[EXCERPTED PASSAGE]
Factors affecting the yield of percutaneous cholangioscopic biopsy in patients with bile duct cancer
Abstract
Background: This study analyzed the factors associated with the yield of percutaneous transhepatic cholangioscopic biopsies in patients with bile duct cancer.
Methods: One-hundred-and-sixteen patients who had received percutaneous transhepatic cholangioscopy and who had been confirmed as having bile duct cancer were enrolled in this study. Multiple targeted biopsies were taken under direct cholangioscopic view.

[USING THE INFORMATION]
**A)** According to the abstract, how many patients were enrolled in the study?
**B)** Say whether each statement agrees with the abstract, and quote the words that decide it. (i) The enrolled patients had been confirmed as having bile duct cancer. (ii) The study looked at factors associated with the yield of percutaneous transhepatic cholangioscopic biopsies. (iii) Only a single biopsy was taken from each patient.

[MATERIAL PROVIDED]

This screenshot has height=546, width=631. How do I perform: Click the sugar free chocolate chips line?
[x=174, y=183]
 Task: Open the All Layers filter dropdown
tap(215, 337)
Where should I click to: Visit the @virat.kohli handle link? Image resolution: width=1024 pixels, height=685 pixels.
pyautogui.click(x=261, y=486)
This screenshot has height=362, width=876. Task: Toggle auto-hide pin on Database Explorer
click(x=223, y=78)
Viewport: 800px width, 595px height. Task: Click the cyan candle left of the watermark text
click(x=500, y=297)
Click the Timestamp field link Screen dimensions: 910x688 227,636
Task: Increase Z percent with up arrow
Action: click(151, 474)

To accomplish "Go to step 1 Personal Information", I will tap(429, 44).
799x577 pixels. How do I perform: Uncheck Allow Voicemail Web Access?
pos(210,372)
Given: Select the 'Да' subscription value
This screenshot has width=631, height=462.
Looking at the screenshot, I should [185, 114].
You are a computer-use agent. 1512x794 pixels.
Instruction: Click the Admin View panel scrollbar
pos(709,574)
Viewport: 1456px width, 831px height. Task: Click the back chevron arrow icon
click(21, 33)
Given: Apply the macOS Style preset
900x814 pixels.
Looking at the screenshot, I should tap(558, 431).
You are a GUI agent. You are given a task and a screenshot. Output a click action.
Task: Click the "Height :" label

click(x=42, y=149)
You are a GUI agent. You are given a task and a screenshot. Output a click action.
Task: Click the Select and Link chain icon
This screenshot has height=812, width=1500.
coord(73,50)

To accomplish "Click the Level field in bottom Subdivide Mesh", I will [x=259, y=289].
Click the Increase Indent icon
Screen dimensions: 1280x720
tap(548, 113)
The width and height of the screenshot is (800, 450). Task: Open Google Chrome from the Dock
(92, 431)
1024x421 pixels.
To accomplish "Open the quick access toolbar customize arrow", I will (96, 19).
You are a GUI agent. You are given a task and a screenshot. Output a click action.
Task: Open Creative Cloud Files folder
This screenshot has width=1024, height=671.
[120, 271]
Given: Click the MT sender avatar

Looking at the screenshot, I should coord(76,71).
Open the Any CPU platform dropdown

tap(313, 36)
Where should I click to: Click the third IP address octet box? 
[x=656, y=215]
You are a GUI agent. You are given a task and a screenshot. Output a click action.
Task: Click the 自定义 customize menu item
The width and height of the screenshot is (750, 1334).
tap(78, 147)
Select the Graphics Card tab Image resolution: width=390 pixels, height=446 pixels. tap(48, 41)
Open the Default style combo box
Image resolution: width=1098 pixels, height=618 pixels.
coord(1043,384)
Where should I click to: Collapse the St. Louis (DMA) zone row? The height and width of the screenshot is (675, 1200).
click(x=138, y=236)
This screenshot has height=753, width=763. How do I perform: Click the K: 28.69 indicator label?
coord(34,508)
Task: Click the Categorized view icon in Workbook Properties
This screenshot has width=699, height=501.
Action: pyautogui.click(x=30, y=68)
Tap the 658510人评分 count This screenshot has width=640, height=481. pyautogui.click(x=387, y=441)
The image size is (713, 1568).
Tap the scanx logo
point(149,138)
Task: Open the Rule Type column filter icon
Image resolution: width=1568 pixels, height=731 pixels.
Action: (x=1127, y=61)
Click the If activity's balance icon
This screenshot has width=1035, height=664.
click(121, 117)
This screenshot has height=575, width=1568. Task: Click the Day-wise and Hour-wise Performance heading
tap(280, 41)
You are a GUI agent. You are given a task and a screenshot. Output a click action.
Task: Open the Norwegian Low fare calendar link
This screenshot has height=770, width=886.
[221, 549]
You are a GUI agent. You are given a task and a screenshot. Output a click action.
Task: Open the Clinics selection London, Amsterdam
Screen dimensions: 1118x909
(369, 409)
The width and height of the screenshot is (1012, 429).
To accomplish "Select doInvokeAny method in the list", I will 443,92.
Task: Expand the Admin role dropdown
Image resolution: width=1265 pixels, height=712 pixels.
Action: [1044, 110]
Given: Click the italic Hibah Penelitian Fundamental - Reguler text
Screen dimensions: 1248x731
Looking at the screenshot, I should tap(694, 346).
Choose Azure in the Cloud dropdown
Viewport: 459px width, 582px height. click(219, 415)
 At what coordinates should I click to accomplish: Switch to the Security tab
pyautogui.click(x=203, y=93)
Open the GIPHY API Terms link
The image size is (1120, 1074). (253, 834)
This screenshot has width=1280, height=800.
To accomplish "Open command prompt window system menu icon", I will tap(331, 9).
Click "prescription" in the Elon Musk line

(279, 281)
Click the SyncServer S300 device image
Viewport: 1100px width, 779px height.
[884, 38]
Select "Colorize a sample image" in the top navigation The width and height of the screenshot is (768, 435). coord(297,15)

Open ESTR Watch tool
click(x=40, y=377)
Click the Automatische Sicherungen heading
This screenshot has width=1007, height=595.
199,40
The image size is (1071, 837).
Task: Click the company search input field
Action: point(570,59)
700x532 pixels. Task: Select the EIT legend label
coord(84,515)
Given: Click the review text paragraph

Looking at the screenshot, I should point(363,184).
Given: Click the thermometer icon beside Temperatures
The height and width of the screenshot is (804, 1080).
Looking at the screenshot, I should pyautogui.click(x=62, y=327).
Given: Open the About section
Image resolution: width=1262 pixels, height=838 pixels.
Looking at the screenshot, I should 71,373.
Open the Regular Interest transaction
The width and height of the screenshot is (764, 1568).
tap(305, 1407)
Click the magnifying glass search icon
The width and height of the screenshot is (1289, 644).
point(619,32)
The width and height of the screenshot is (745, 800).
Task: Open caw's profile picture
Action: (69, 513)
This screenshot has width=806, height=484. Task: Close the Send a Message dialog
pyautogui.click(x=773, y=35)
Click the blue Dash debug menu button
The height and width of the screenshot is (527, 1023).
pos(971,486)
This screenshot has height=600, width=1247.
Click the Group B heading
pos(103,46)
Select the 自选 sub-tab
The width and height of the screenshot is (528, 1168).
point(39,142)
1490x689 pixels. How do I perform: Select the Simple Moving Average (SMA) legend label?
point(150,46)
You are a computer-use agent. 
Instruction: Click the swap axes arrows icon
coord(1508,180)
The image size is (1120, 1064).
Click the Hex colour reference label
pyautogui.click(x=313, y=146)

[RESPONSES FOR EACH TASK]
**A)** One hundred sixteen patients were enrolled.

**B)**
(i) Yes: "who had been confirmed as having bile duct cancer"
(ii) Yes: "This study analyzed the factors associated with the yield of percutaneous transhepatic cholangioscopic biopsies"
(iii) No: "Multiple targeted biopsies were taken under direct cholangioscopic view."